暴露
「とりあえず僕たちの役目は帝国のパーティーに参加して、中で爆弾を探すことだね。聞いた話では、僕たち以外に6人の金と白金の冒険者がパーティーに潜入するらしい。そして、潜入しているシャルーナさんと他2組がエヴォルダ教の帝都本部を攻撃、教祖の身柄を確保する。ここまではいい?」
フォートとソーマは、二人が冒険者として滞在している間借りているホテルに帰って、作戦の確認を行っていた。
フォートからの確認に、ソーマは少し不思議そうに尋ねる。
「それなんだけどな、なんで今すぐ捕まえないんだ? 今すぐ行って爆弾を仕掛けさせなきゃいいだけの話だろ?」
「いや、聞いた話ではもう爆弾は設置されてるみたいなんだ。今すぐ行ったら最悪、遠隔操作できるタイプならその場で爆破されかねない。ヤケクソでね。だから、僕たちはパーティーに潜入して速やかに爆弾を発見、処理しなきゃならないんだよ」
「なるほどな。ところで、発見はいいとして、処理はどうするんだ? 俺には無理だぞ?」
「そこは君、簡単な話だよ」
フォートは自信ありげに答える。
「へえ、どうやるんだ?」
「見つけたら即、爆弾を抱えて海の方に走るんだ。そいで、海にポーン!」
「・・・・・・」
ソーマはあきれたように頭を抱える。しかしあきれていたのは、フォートにではない。
フォートはこんな時につまらない冗談を言う男ではない。つまり、この作戦が間違いなく最善の方法だと、フォートは確信しているのだ。
そしておそらく――これまでの経験から言って――フォートの確信は大抵正しい。ようするに、自分たちはこんなアホな方法で爆弾を処理しなければならない。彼はそのことにあきれたのだ。
「ぶっちゃけちゃうと、爆弾処理の専門家でもない僕らが出来ることと言ったらそれくらいだよ。ま、持ち運んでる最中に爆発しないことを願っているよ」
フォートの「願っているよ」という言葉に、頭を抱えていたソーマは「ん?」と反応する。
「ちょっとまて、俺が爆弾を運ぶのか?」
「え、だって君のほうが身体能力高いでしょ?」
「確かにそうだが・・・」
『頼みかたってもんがあるだろう』と思ったが、彼は押し込んだ。しかし、フォートは頷いてわかった風にする。
「大丈夫だよ。僕も一緒に行くから。死ぬときは一緒さ!」
「・・・・・・俺は死にたくないんだが」
「まあこの話はこれくらいでいいでしょ。それで、次は潜入の仕方なんだけど、パーティー会場自体には簡単に入れる。ギルドのコネでね。ドレスコードに沿った服も貸してくれるらしいよ」
「それはありがたいな。パーティー用の服なんて持ってねえし」
「ただ、パーティー会場には男女一組でしか入れないみたいなんだ」
フォートの言葉に、ソーマは顔をしかめた。
「男女一組・・・」
今度はあきれてではなく、本気でソーマは頭を抱えた。
彼には一緒にパーティーに行ってくれるほどに親しい相手などいない。相手を今から見つけるのは、爆弾を見つけて処理するよりも遙かに難しそうだ。

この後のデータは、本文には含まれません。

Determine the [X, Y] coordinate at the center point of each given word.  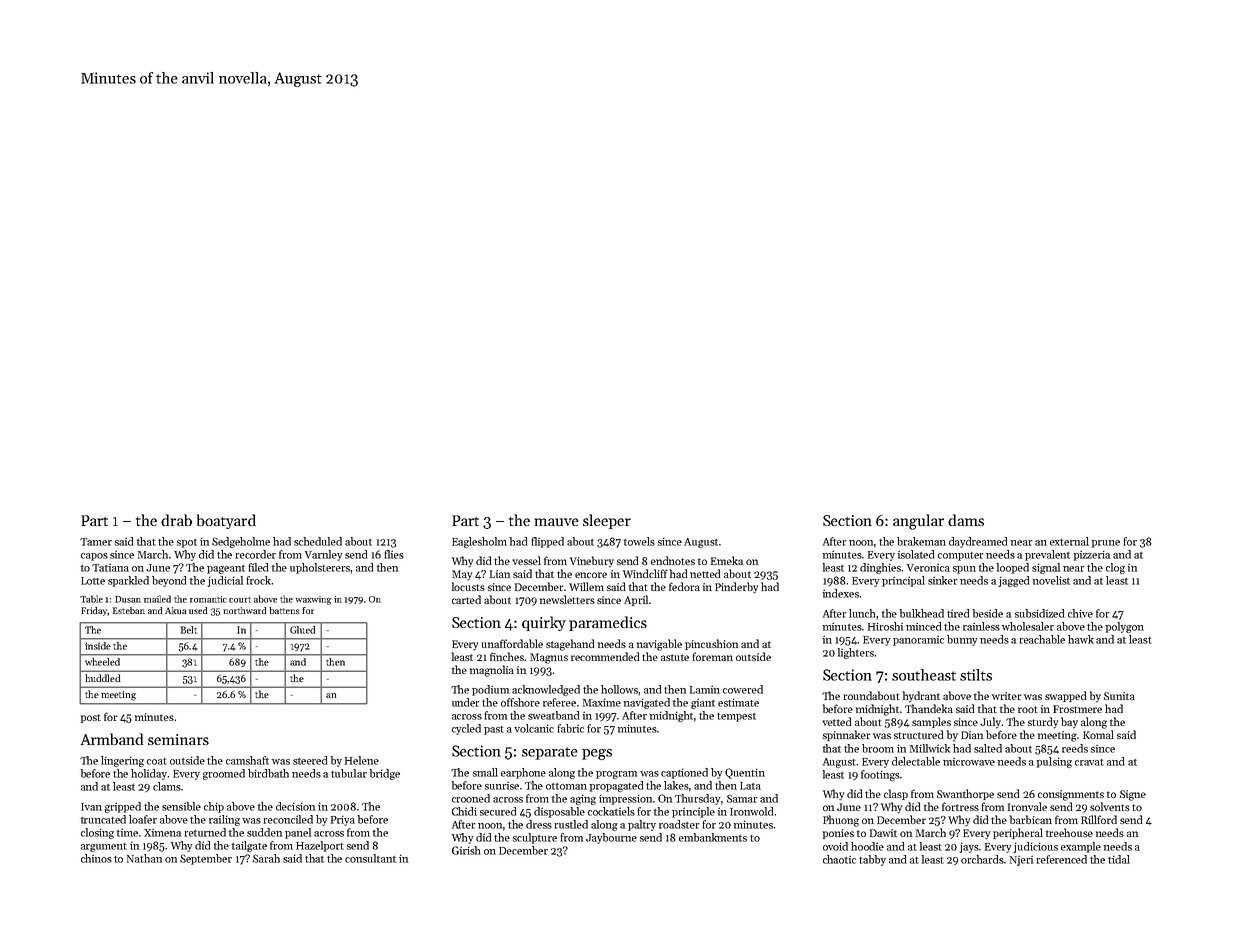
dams [966, 520]
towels [639, 541]
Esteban [129, 610]
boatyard [226, 521]
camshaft [247, 760]
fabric [570, 728]
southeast [924, 675]
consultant [370, 858]
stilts [976, 675]
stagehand [570, 645]
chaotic [839, 859]
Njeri [1021, 860]
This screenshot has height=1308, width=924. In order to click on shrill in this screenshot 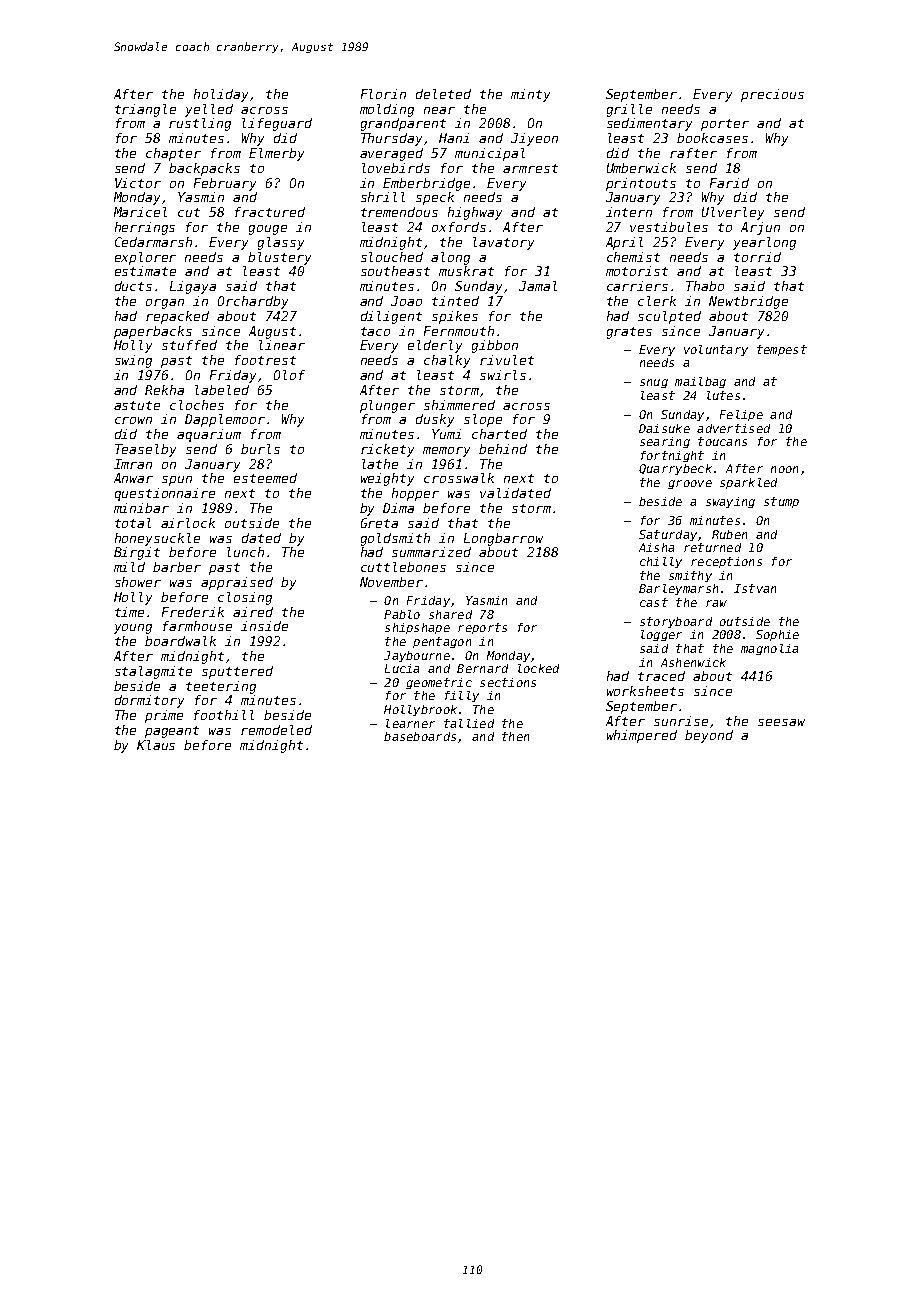, I will do `click(383, 197)`.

それに対して、フォートは特段悩んでもいない風だった。
「ま、これについてはお互い大丈夫だね」
「・・・・・・は?」
フォートのこちらの意思を汲まない発言に、ソーマはあからさまに機嫌を悪くする。
「お互いってどういうことだ? 馬鹿にしてんのか?」
「・・・・・・ん?」
「『ん?』じゃねえ。お前はどうやら女には不自由してないみたいだけどな、俺の方はそうもいかねえんだよ」
「えーっと・・・話が見えないんだけど?」
本当にわかっていないかのようなそぶりを見せるフォートに、いよいよソーマの怒りは爆発した。
「だーかーら! 俺には一緒に行く相手がいないって言ってんの! バカにすんのも大概にしろよな!?」
「いやいや、そうじゃなくて。ほんとに君はなにを言ってんの?」
フォートは不思議そうにソーマを見て、そして
「僕の相手は君だよ?」
そう言った。
フォートの爆弾発言に、しばらく固まっていたソーマだったが、しばらくしてようやく意識を取り戻した。
「・・・・・・そっち系?」
最初に口から出た言葉はそれだった。そっちというのは、もちろんあっちのことだ。
「いやいや、そうじゃなくて」
「お前が女装すんのか?」
「いや、しないから」
「・・・ああ、オカマ」
「でもない。確認だけどゲイでもないからね?」
「・・・じゃあなんで」
「はあ?」
今度はフォートがあきれたようにソーマを見た。